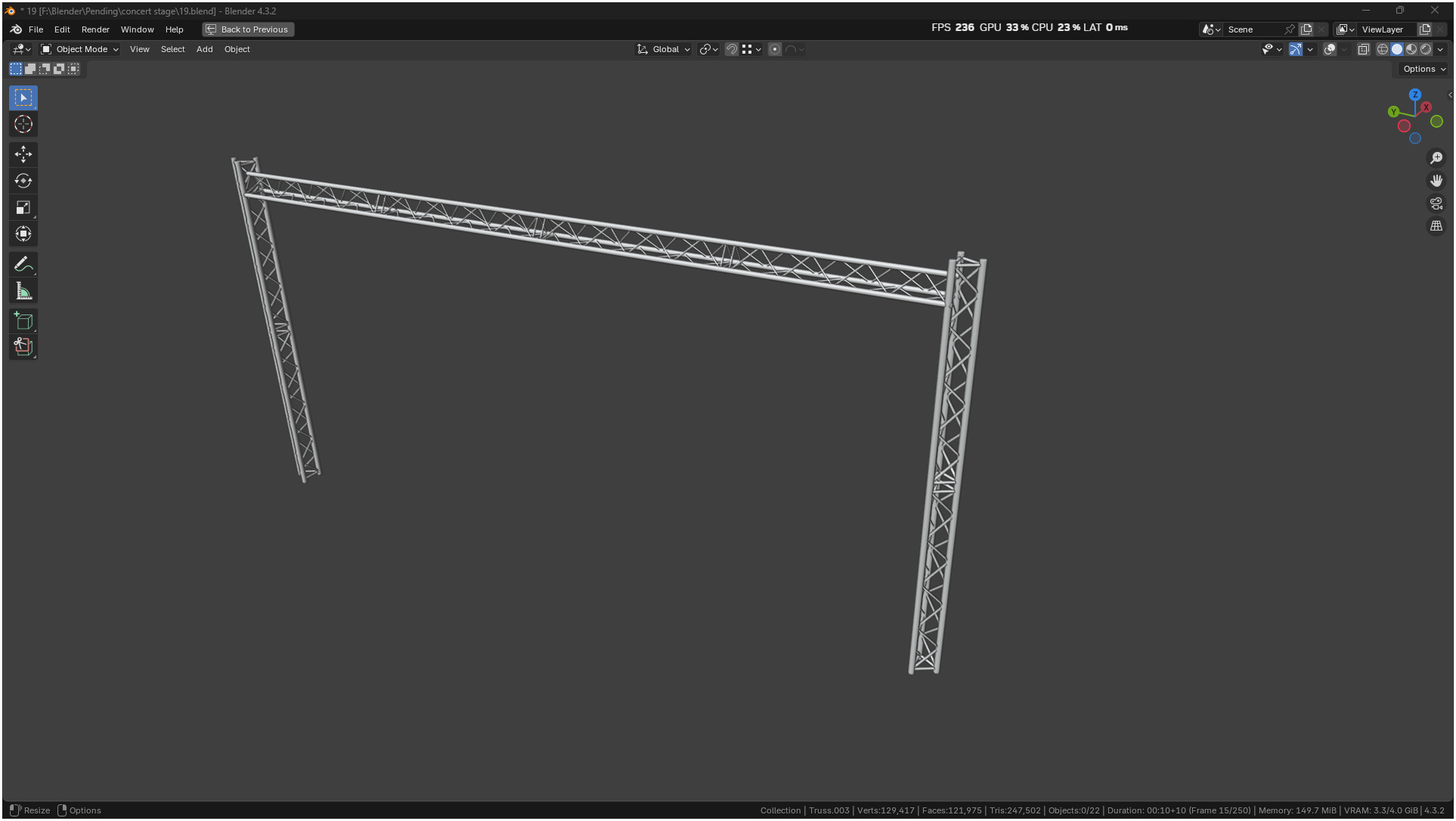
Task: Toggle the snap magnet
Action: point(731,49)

========

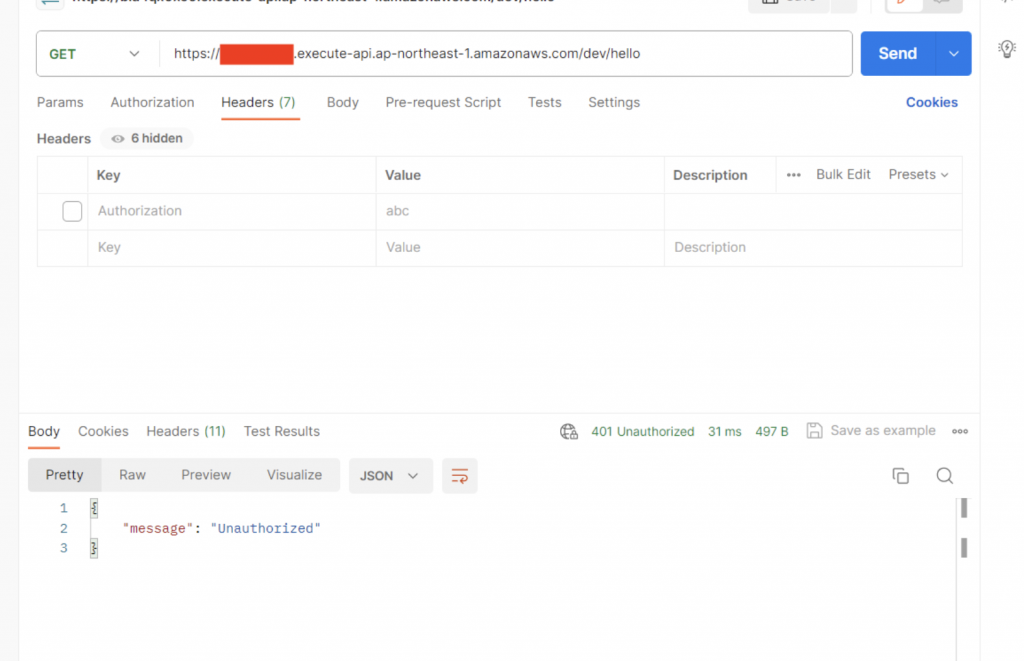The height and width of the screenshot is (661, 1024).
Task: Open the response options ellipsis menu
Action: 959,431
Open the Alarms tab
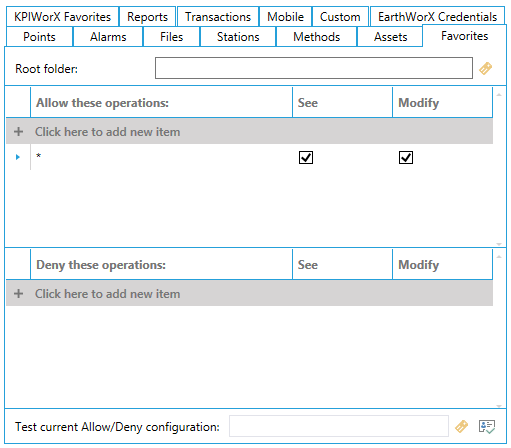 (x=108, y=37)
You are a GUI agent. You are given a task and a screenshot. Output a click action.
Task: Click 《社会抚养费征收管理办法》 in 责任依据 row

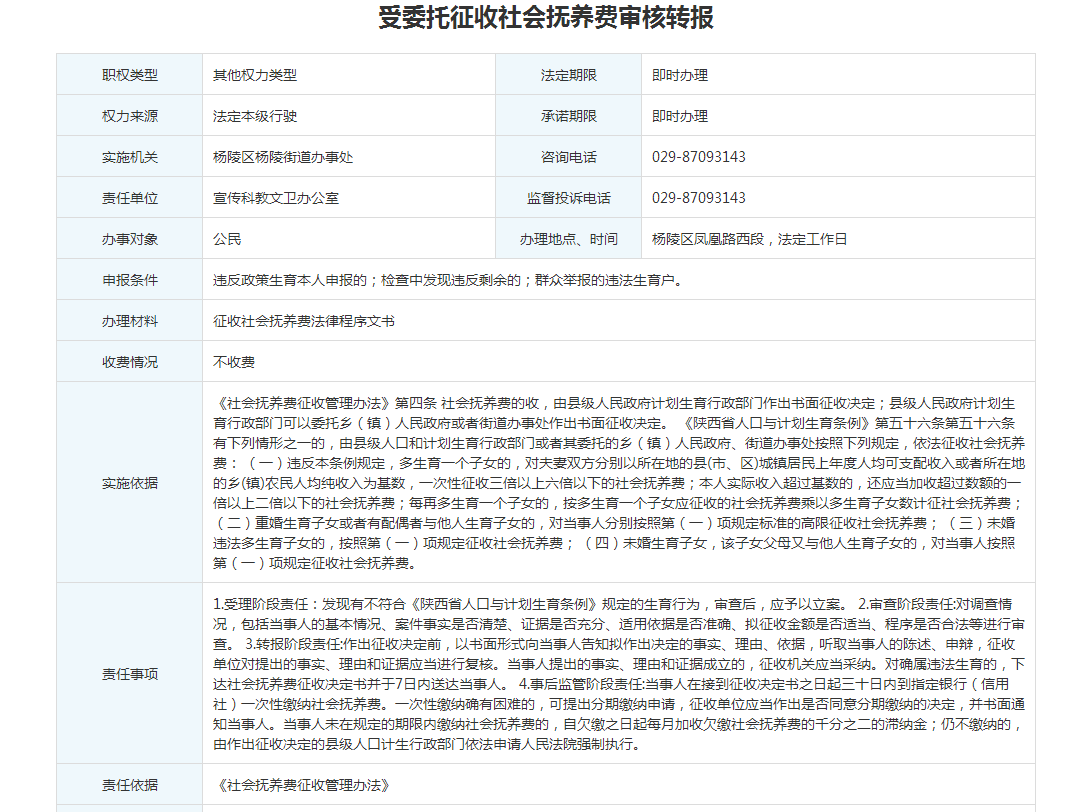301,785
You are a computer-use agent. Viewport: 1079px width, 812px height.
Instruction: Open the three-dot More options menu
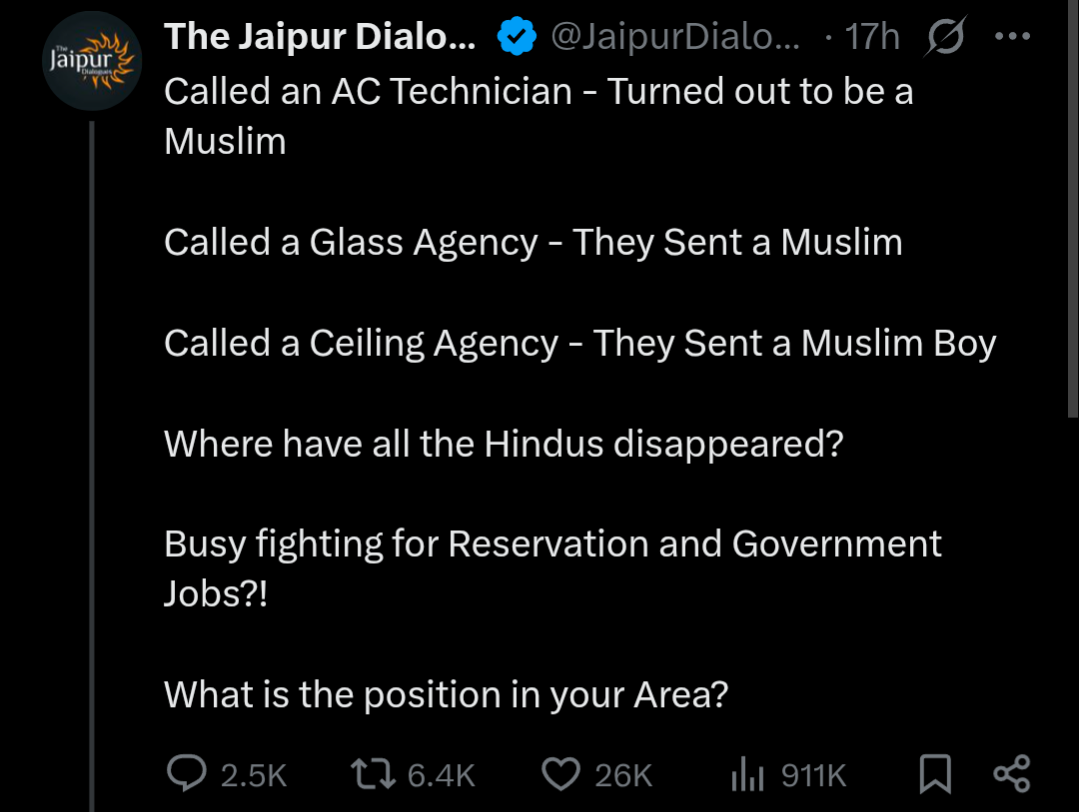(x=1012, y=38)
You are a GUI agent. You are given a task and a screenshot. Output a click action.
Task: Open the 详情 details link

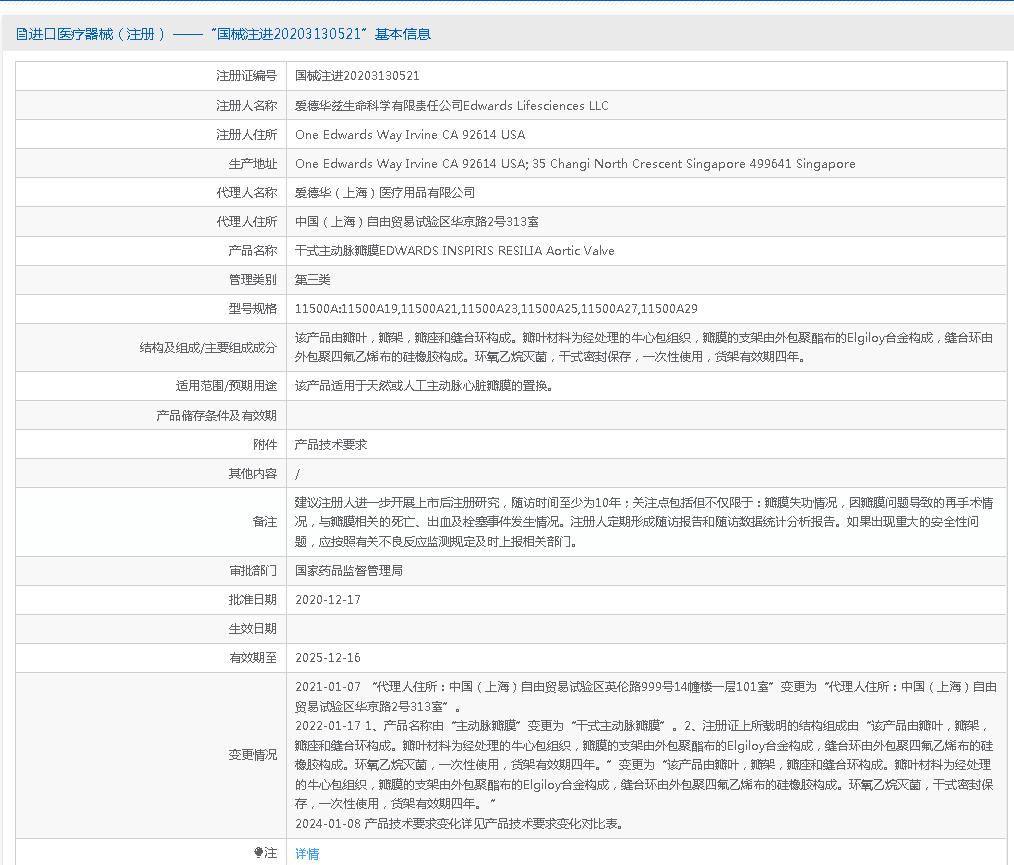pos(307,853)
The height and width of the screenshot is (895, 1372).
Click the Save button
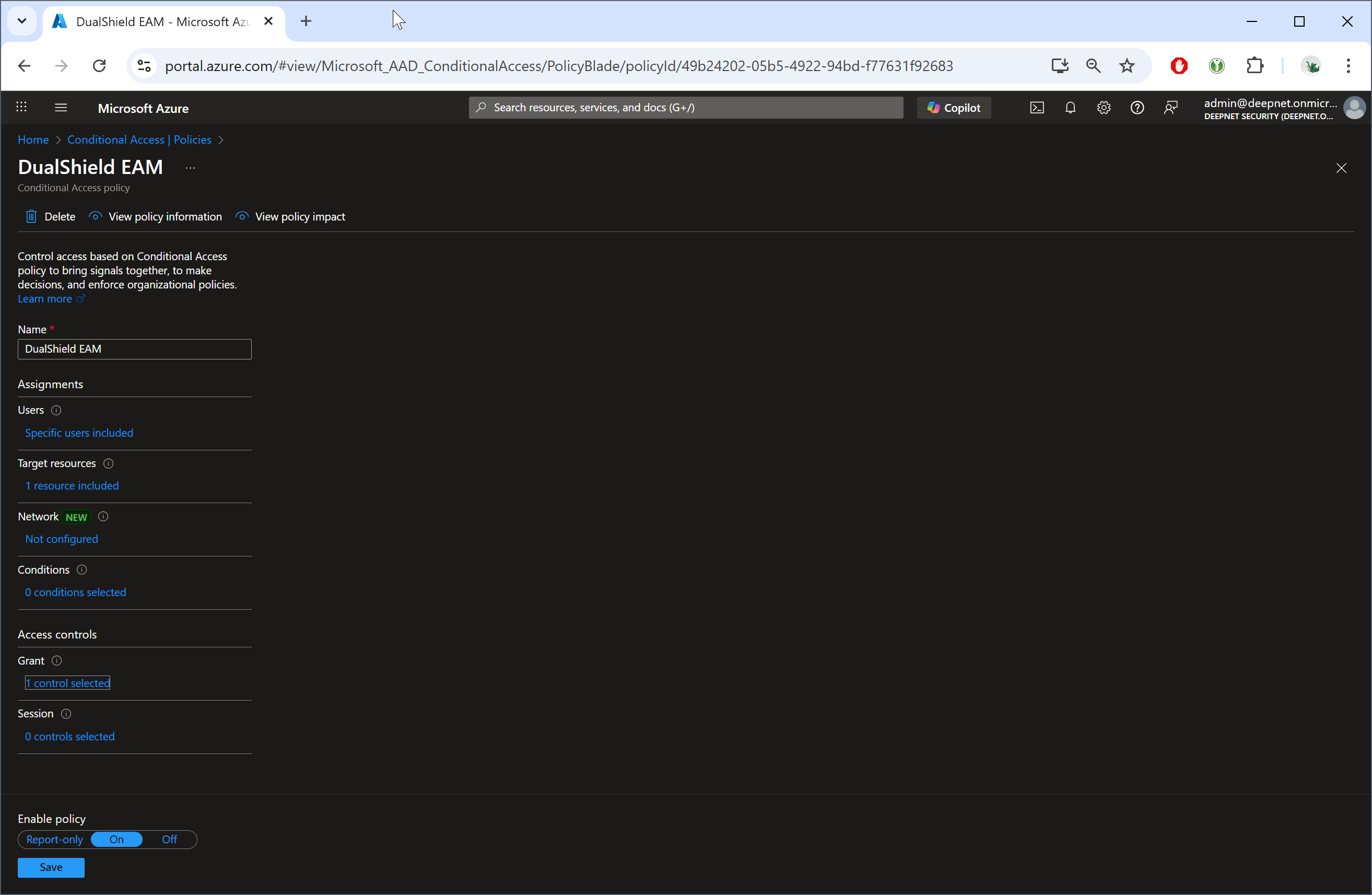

========

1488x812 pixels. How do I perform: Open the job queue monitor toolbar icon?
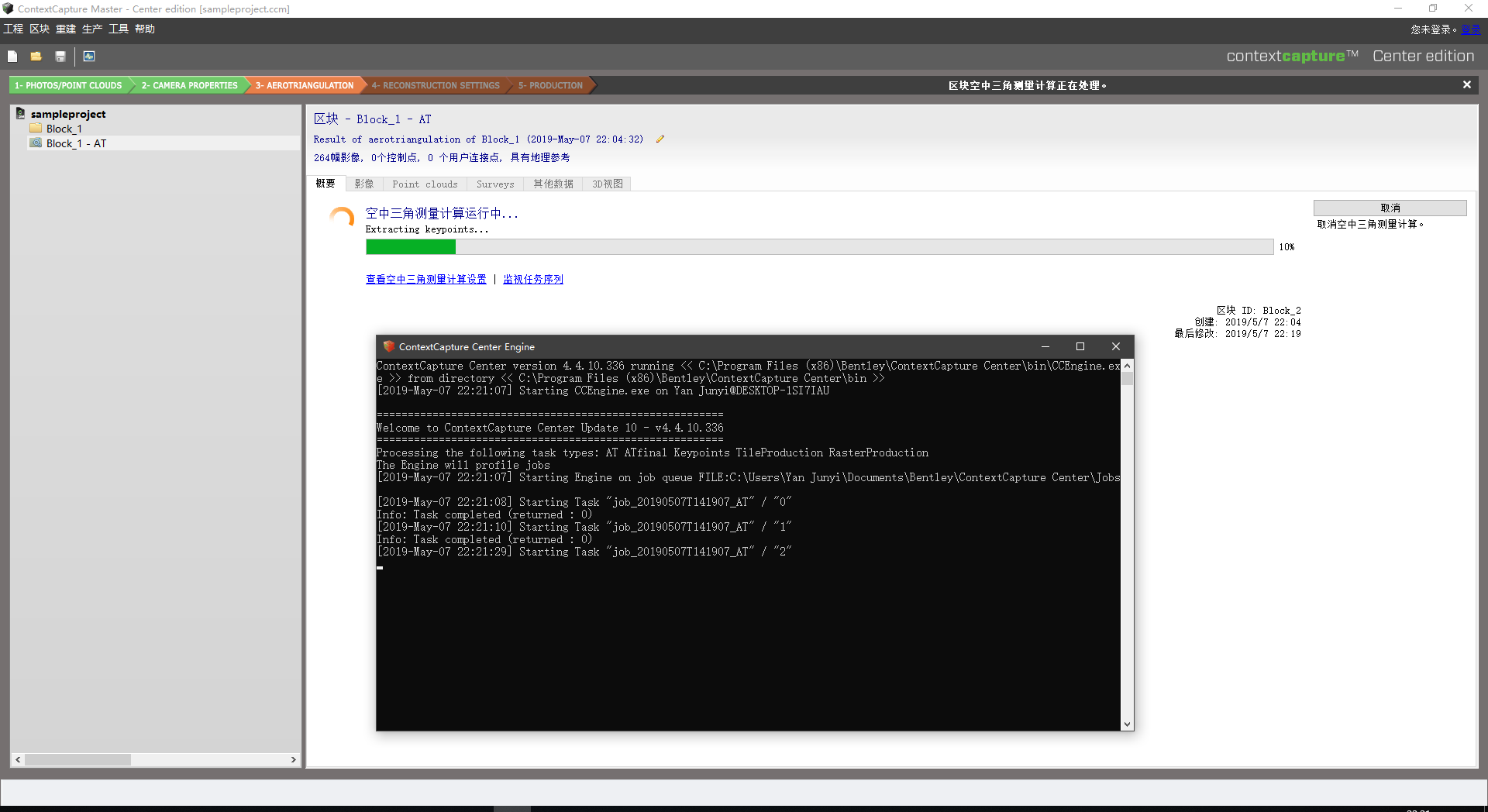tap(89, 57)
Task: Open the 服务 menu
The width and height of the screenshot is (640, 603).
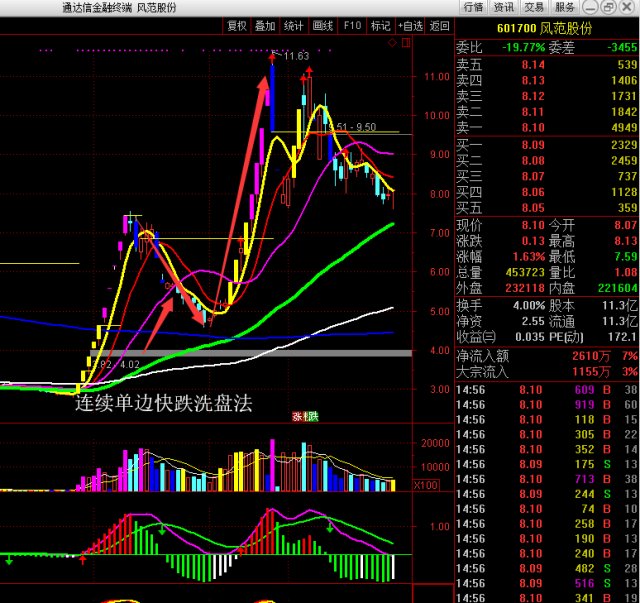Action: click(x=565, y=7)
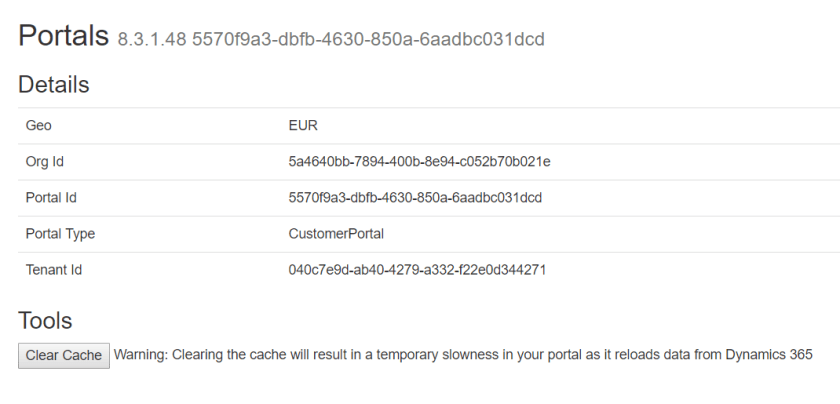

========

▶ [SET PROBLEM] Output the rows as a JSON array of strings, starting at the line containing "The height and width of the screenshot is (661, 1024)." and ending at the line containing "Click the Save button", both included, with one string per line and blank lines omitted. Exclude the pictures.

▶ [ANSWER]
[
  "The height and width of the screenshot is (661, 1024).",
  "Task: Open the response options ellipsis menu",
  "Action: 959,431",
  "Open the Alarms tab",
  " (x=108, y=37)",
  "You are a GUI agent. You are given a task and a screenshot. Output a click action.",
  "Task: Click 《社会抚养费征收管理办法》 in 责任依据 row",
  "301,785",
  "You are a computer-use agent. Viewport: 1079px width, 812px height.",
  "Instruction: Open the three-dot More options menu",
  "(x=1012, y=38)",
  "You are a GUI agent. You are given a task and a screenshot. Output a click action.",
  "Task: Open the 详情 details link",
  "pos(307,853)",
  "The height and width of the screenshot is (895, 1372).",
  "Click the Save button"
]